Although a large number of different NSAIDs were tested in the trials, no one drug emerged as more safe or effective than the rest. Nevertheless, exactly why they might be even more effective than acetaminophen is unclear.
Dr. Kayode Afolabi, a consultant obstetrician and Gynecologist, University College Hospital (UCH), Ibadan, Oyo State, explained that all women that experience menstrual cramps needed to see a medical doctor to decide what was responsible for the pain.
According to him, there are two types of menstrual pain;primary dysmenorrheal and secondary dysmenorrhea. The primary dysmenorrhea is like a normal component of menstrual flow because, usually, it is mild. The pain comes a few hours or days before the menstrual flow and ceases immediately the menses starts to flow. It indicates that, for that month, that woman actually ovulated.
The secondary dysmenorrhea, which is also referred to as congestive dysmenorrhea, is a period pain that is due to one kind of disease condition or the other. These include fibroid, pelvic infection and other forms of pelvic problems such as pelvic tumour.
Dr. Afolabi stated that when the period pain is due to primary dysmenorrhea, reassurance and painkillers are usually the recipe, whereas congestive dysmenorrheal would need further investigation to know what exactly was responsible and treat it appropriately.
“If it is due to pelvic infection, painkiller and antibiotics would be the treatment of choice. If it is due to fibroid or pelvic tumour, the patient may need a surgery,” he said.

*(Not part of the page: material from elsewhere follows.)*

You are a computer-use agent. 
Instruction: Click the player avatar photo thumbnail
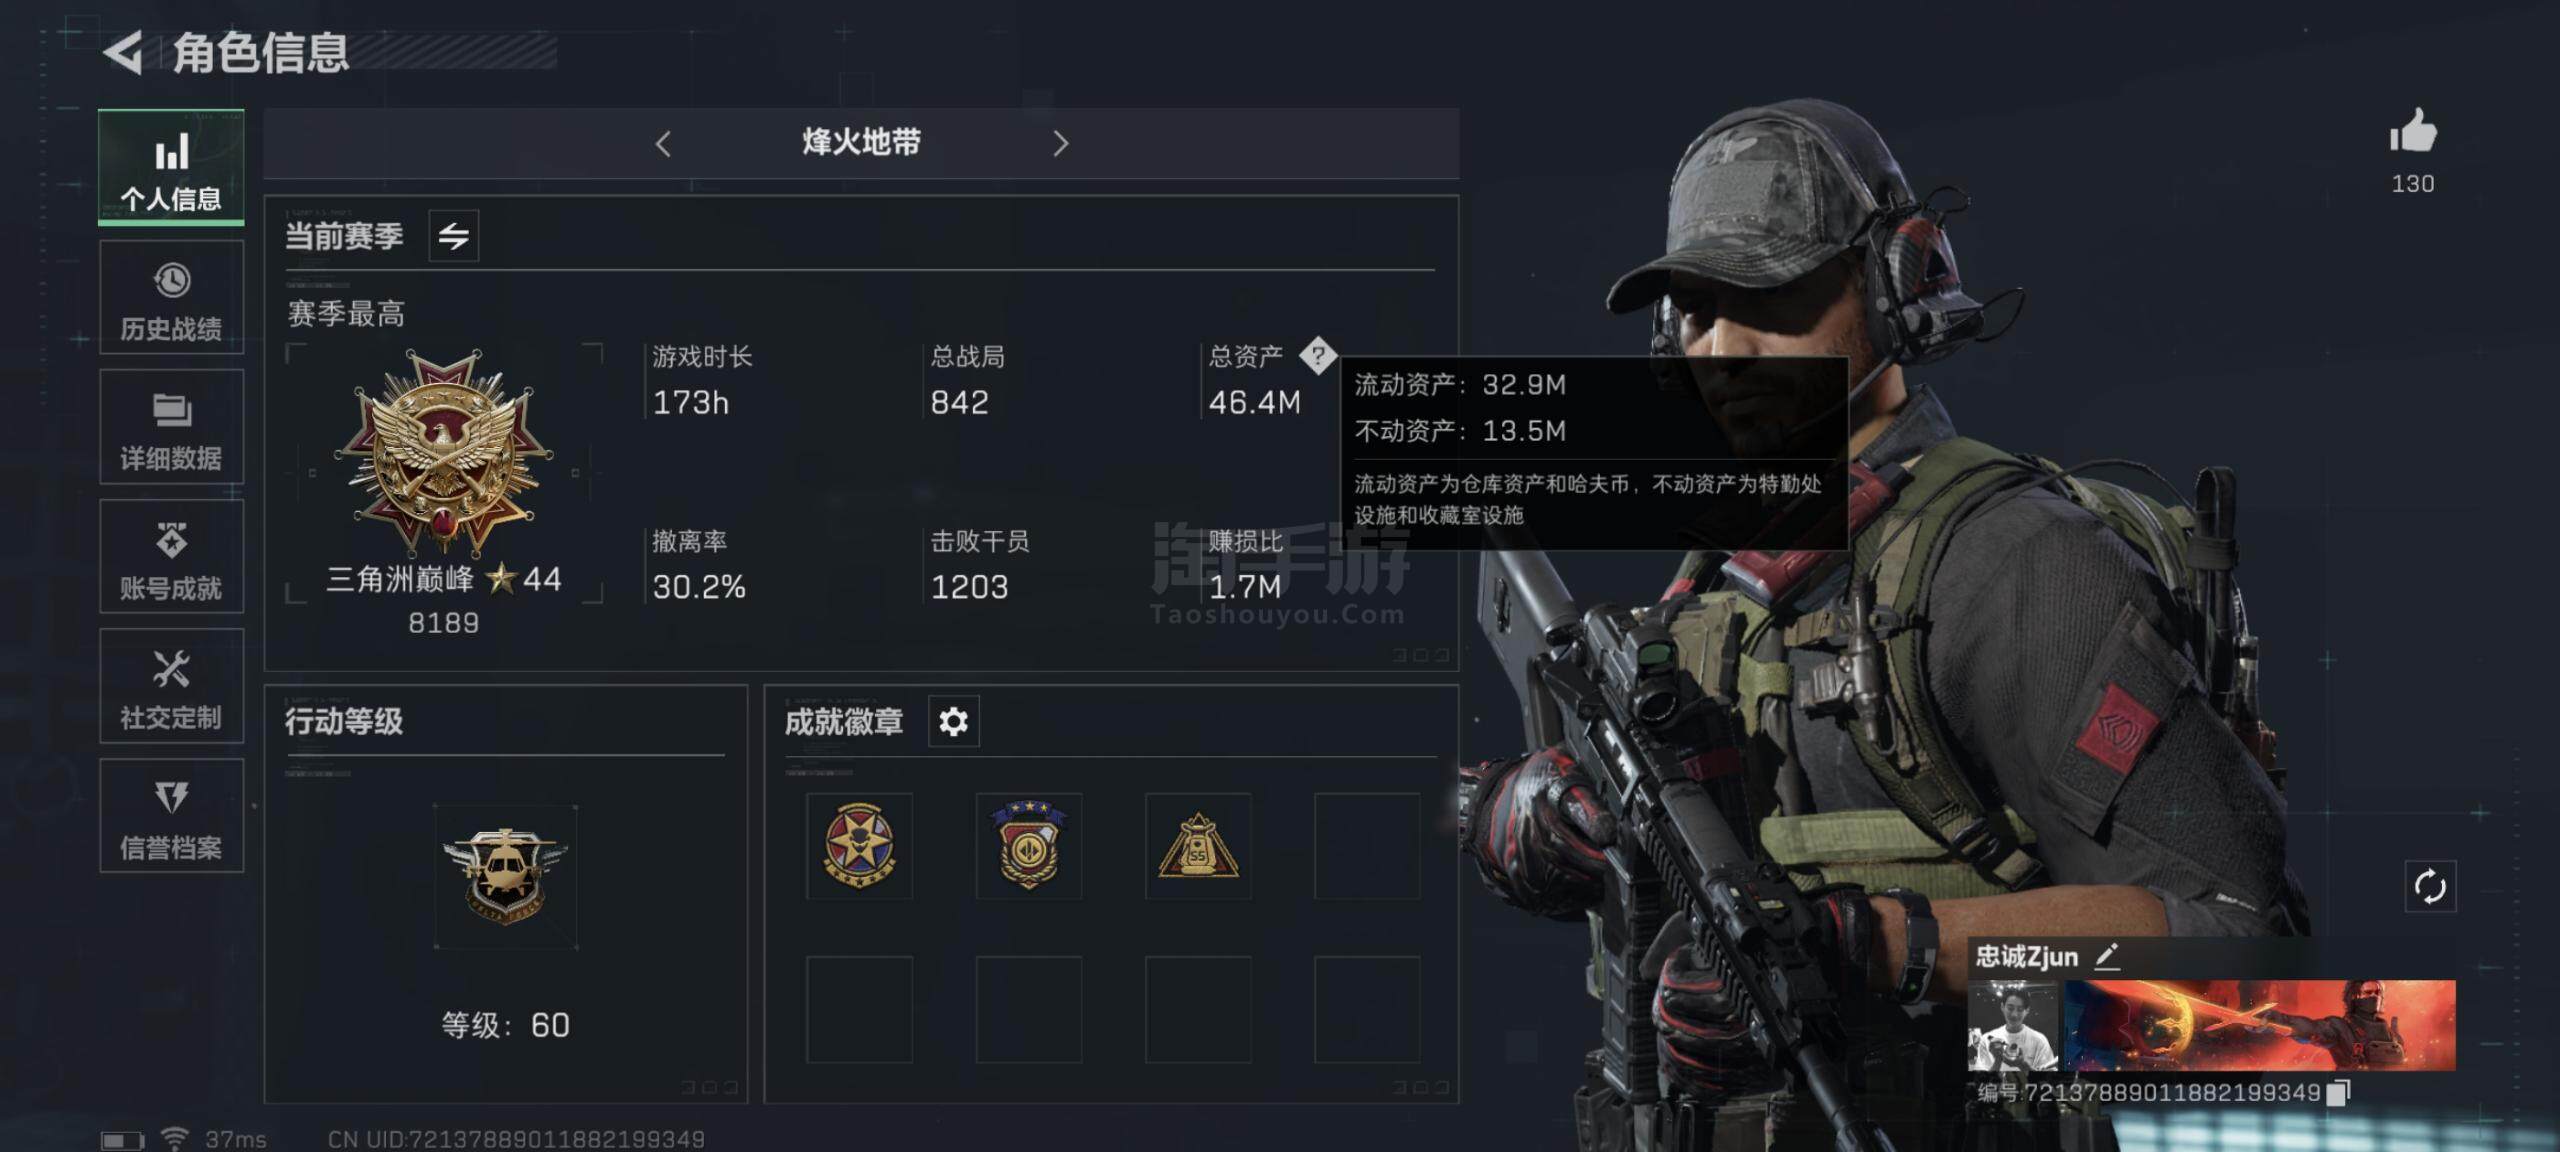[2012, 1025]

However, NSAIDs such as ibuprofen were shown to carry a significantly increased risk of adverse effects such as indigestion, headaches and drowsiness, compared to placebo, and need to be used with caution.
To help minimize side effects, women are advised to take the drugs only for a few days during each menstrual cycle, the days when pain peaks, and they should not exceed the recommended dose on the label.
Meanwhile, the reviewers reported in the 2010 Cochrane Database of Systematic Reviews that it would be interesting to see whether these side effects could be reduced, without loss of effectiveness, by combining lower doses with other drugs such as paracetamol or other therapies such as transcutaneous electrical nerve stimulation.
Nevertheless, experts have cautioned that women whose period pain go on unusually long or interfere with their normal schedule on a regular basis need to report this to their doctor.
They declared that, sometimes, menstrual cramps can be consequences of other underlying health problems such as fibroids, endometriosis, pelvic inflammatory disease (an infection of the female reproductive organs caused by sexually transmitted germs) and cervical stenosis.
In women with cervical stenosis, the opening of the cervix may be so small that it impedes menstrual flow, causing a painful increase of pressure within the uterus.
Of course, treatment of these health problems would be based on this underlying cause, ranging from painkillers such as NSAID, hormonal birth control, to surgical interventions, a condition like endometriosis or fibroids.